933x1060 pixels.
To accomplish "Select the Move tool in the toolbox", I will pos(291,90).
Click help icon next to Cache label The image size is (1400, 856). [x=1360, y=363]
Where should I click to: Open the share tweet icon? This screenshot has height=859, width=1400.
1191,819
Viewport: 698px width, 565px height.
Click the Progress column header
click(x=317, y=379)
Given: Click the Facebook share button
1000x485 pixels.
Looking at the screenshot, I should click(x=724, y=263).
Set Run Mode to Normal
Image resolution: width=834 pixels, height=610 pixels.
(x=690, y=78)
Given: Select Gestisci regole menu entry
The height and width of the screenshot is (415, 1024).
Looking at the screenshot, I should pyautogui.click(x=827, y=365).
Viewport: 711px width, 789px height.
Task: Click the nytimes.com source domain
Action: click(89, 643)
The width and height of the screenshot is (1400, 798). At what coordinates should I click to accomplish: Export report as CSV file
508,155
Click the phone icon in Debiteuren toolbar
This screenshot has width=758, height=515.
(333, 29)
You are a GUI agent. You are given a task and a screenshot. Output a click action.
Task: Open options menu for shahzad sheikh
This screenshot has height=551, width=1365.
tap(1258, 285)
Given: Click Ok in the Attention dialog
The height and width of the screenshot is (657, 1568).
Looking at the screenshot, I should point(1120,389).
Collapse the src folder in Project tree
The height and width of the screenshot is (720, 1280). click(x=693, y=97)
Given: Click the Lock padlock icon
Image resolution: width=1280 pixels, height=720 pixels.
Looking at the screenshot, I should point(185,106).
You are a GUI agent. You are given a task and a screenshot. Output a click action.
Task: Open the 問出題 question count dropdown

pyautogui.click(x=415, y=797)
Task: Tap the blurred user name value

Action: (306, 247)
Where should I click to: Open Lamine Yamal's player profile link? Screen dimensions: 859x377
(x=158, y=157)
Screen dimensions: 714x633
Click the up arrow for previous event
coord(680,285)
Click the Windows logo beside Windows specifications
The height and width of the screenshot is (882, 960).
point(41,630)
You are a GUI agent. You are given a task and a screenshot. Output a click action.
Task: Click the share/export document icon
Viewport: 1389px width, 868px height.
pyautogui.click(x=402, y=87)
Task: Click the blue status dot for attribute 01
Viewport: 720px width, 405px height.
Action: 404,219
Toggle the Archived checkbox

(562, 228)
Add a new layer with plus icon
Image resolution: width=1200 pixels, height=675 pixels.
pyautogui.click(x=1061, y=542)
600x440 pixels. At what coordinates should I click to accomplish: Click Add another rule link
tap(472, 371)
........
Gather every line from the entries above where the word "Select" appears, and copy them.

PROBLEM SOLUTION:
To accomplish "Select the Move tool in the toolbox", I will pos(291,90).
Given: Select Gestisci regole menu entry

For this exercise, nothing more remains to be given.